Ladybugs might not look the part of the predator as adults, but they certainly do as larvae. Is there any other creature that goes from looking so fierce to so cute as it ages?
After finding a ladybug pupa attached to a leaf on one of our daisies, I checked it every day while taking Ellie out for her walk. One day I noticed the pupal shell looking a bit dried out and the reason slowly dawned on me. I grabbed Ellie’s floppy ears and shouted “My ladybug hatched! My ladybug hatched!”
Ellie didn’t share my excitement since this involved neither food nor hedgehogs, but I got even more excited when I realized the newly minted ladybug was on the other side of the leaf, waiting for its wings to dry. I decided to hold off on pictures and took Ellie on her full walk, which in hindsight was pretty risky, but it all worked out. The ladybug was still there when we got back and I ran inside to get the camera and took, oh, let’s just say a few pictures.

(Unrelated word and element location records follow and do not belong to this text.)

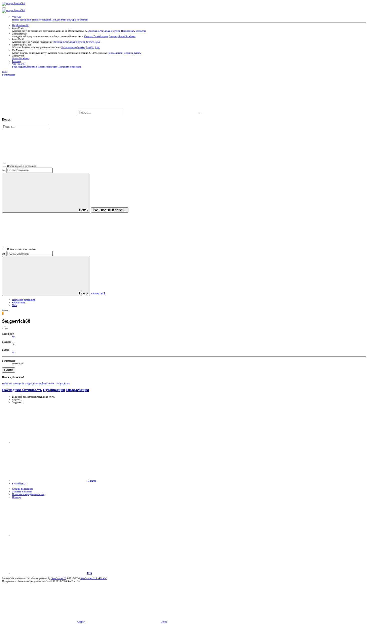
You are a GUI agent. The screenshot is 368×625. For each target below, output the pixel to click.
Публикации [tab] (54, 390)
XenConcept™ (58, 578)
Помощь (16, 497)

When I got up to let our cat Emma back inside, I returned to find the leaf empty. Our yard’s newest predator had taken flight, but not before I got some nice pictures. In this one, the ladybug on the left waits with wings outstretched to dry. On the right is the orange and black shell from which it just emerged.
I’ve been bitten by the ladybug bug this year and am constantly on the lookout for the little beetles in their various states in our backyard. Yesterday I counted four more ladybug pupa on the plants near this daisy, and also got some pictures of one of the ladybug larva.

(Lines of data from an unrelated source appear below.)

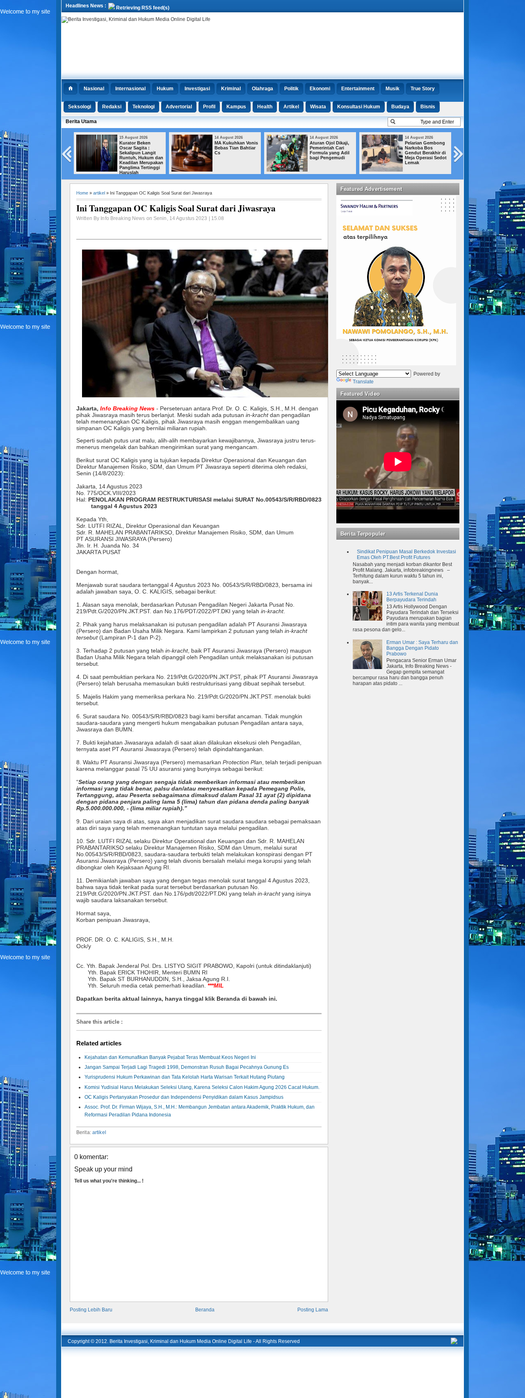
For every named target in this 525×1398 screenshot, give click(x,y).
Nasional (94, 89)
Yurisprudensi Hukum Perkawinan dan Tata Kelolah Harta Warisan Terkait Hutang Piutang (184, 1077)
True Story (423, 89)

Ladybugs go through several stages before they become adults. They hatch from eggs into the larval stage, where they look more like miniature alligators than cute little ladybugs. After a couple of weeks they enter the pupal stage shown here, where the larva sticks itself onto a plant and the skin splits and protects the pupa underneath. During the next week or so the pupa metamorphoses into an adult and finally emerges as the familiar little beetle we all know and love.
This particular ladybug is a multicolored Asian lady beetle, which is not native to the United States. Ohio State’s extension office has a nice writeup on this (often deliberately) introduced little predator.